Extracted entries =>

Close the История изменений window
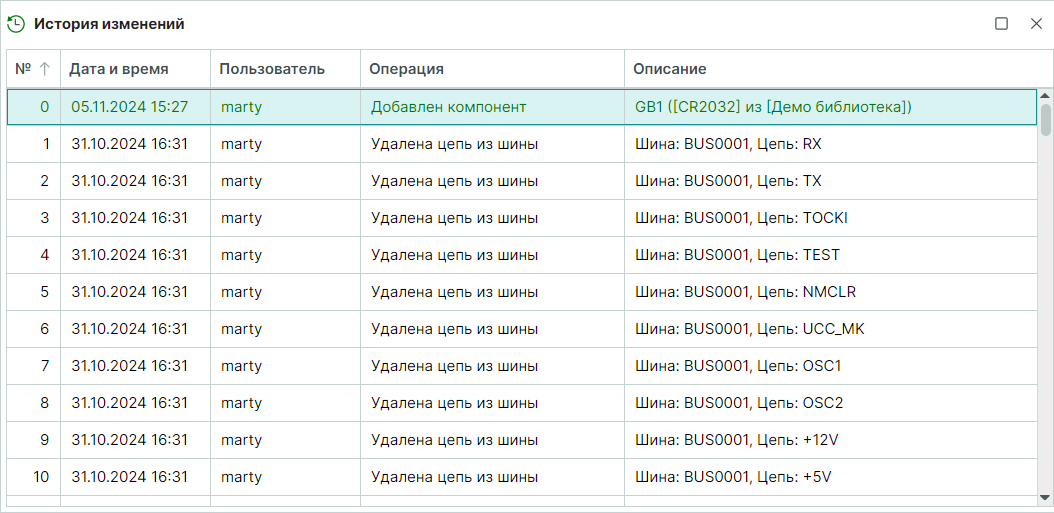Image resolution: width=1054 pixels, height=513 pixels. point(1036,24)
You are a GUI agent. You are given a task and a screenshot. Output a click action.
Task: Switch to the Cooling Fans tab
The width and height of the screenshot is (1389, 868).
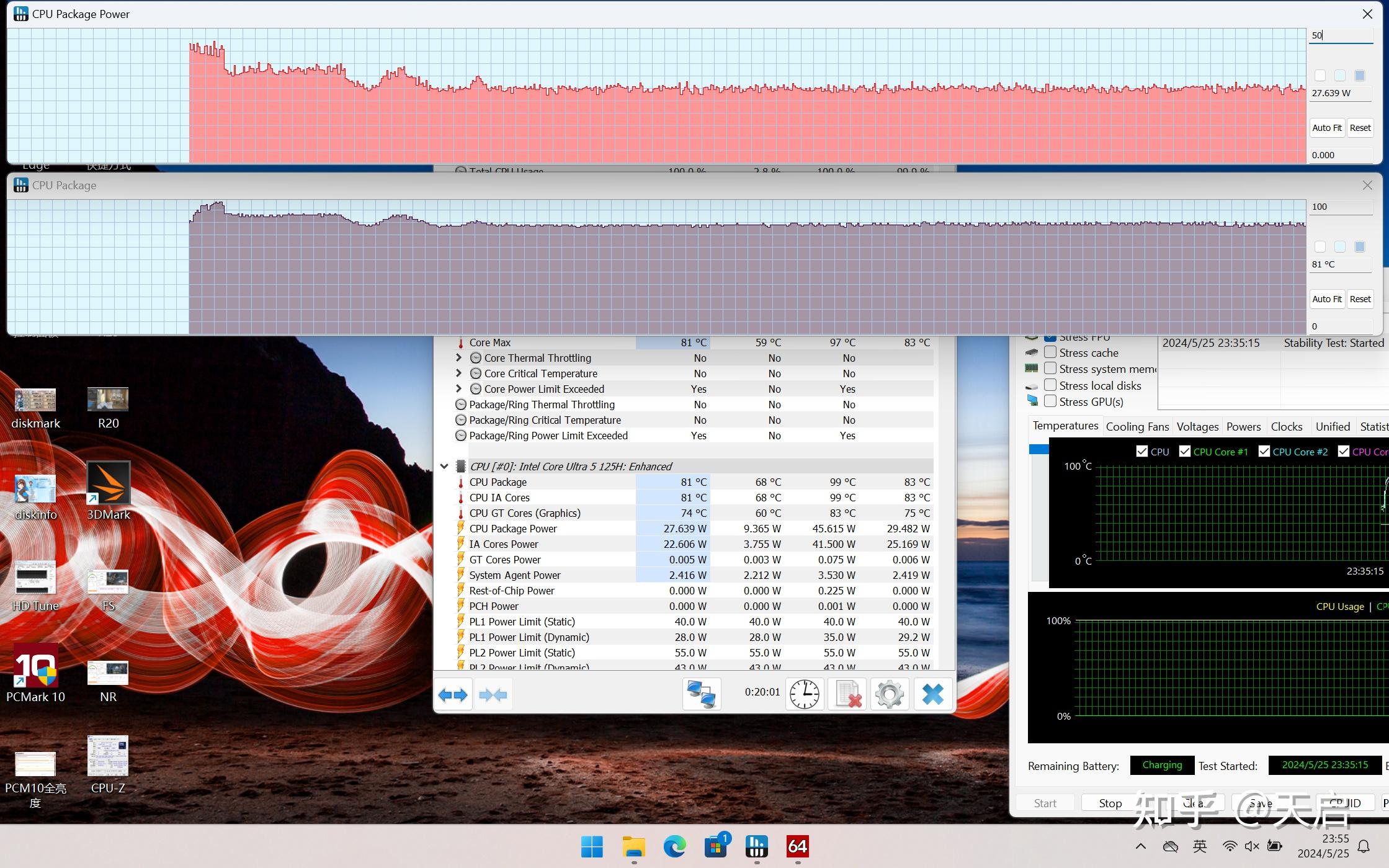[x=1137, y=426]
---
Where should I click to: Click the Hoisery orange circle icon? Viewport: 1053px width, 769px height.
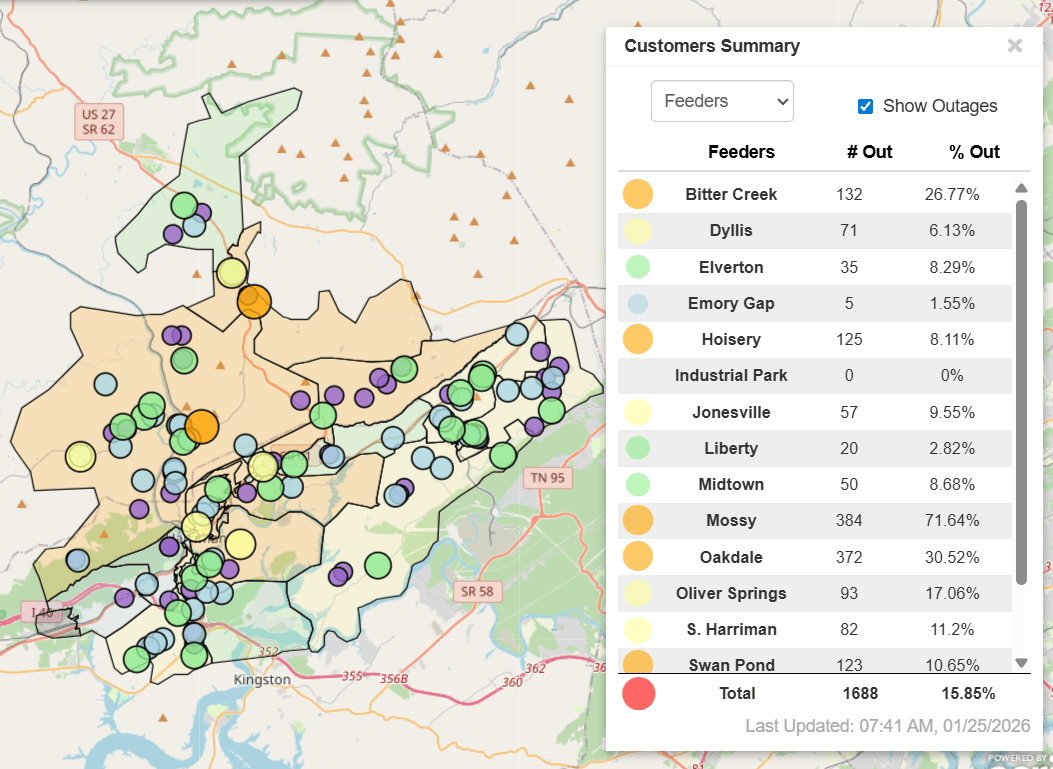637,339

Problem to work on => Pictures in the entries do not go into the copy. Print only the lines starting at the one containing "Close the История изменений window" and ending at the one containing "Task: Switch to the Cooling Fans tab", exactly as they appear.

Output for this task =>
Close the История изменений window
Image resolution: width=1054 pixels, height=513 pixels. point(1036,24)
You are a GUI agent. You are given a task and a screenshot. Output a click action.
Task: Switch to the Cooling Fans tab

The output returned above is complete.